DreamVu launches PRISM, a 270,000-sample multi-view retail video dataset for embodied AI. Fine-tuning reduces error rates by 66.6% on spatial, physical, and action reasoning tasks across real supermarket environments.
DreamVu has released PRISM, a comprehensive 270,000-sample multi-view video dataset designed specifically for training and evaluating vision-language models on embodied AI tasks in retail environments. Captured across five real supermarkets using both worker-worn egocentric cameras and wide-angle 360° overhead cameras, PRISM addresses critical gaps in existing datasets by integrating spatial, physical, and action reasoning within a single deployment domain.
Fine-tuning on PRISM significantly outperforms general-purpose baselines. The dataset delivers a 66.6% reduction in average error rates across 20 capability probes and reduces embodied reasoning errors by a factor of five. Research shows that combining spatial, physical, and action reasoning in one domain-specific corpus produces gains that broad general-corpus scaling cannot achieve.
PRISM stands out by capturing complementary perspectives from egocentric and exocentric cameras. The dataset uses LLM-generated chain-of-thought reasoning for annotations, which proves more effective than template-based labeling, especially for spatial and causal tasks. Notably, 14 of the 20 capability probes are entirely new and not available in any prior public AI training corpus.
A data-scaling analysis reveals strong results can be achieved efficiently: 60% of the corpus (162,000 samples) reaches 87.7% average accuracy, only 1.2 percentage points below the full-dataset performance. Mixing egocentric and exocentric data enhances cross-view performance without degrading accuracy on egocentric tasks, demonstrating that the two perspectives are complementary.

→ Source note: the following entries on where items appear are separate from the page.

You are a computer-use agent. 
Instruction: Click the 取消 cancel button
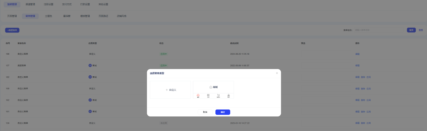click(x=205, y=112)
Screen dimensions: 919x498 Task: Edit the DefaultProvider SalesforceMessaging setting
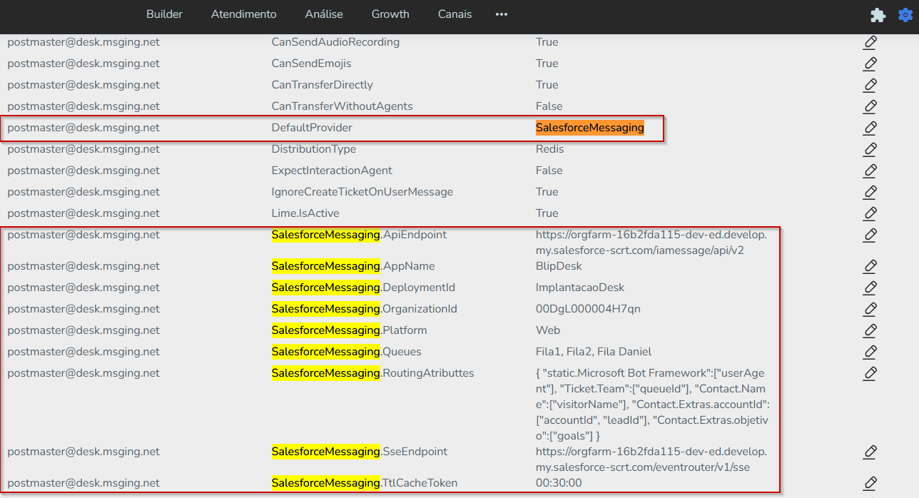(870, 128)
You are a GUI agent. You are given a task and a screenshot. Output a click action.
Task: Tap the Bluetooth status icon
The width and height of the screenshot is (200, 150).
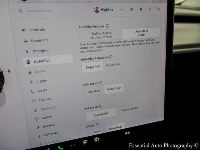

“The core finding is that domain-specific fine-tuning on data covering spatial, physical, and action reasoning together produces gains that general-corpus scaling does not. We’re releasing the dataset and model weights so the research community can build on it.” — Rajat Aggarwal, Co-Founder and CEO, DreamVu
The 100,000-sample open subset and fine-tuned model weights (Cosmos-Reason2-2B-Retail-Grocery-EgoExo) are freely available on Hugging Face. The full 270,000-sample corpus is available under a commercial license.
DreamVu’s release of PRISM provides the research and developer community with a valuable new resource to advance embodied AI capabilities in real-world retail settings, where integrated spatial, physical, and action reasoning is essential for practical applications.
About DreamVu
DreamVu is a physical AI data infrastructure company. Its proprietary ALIA 360° omnidirectional camera system and multi-view capture infrastructure are used to build training datasets for embodied AI systems in retail, logistics, healthcare, and industrial environments. DreamVu is headquartered in Philadelphia, PA, with R&D in Hyderabad, India, and is a member of the NVIDIA Inception program.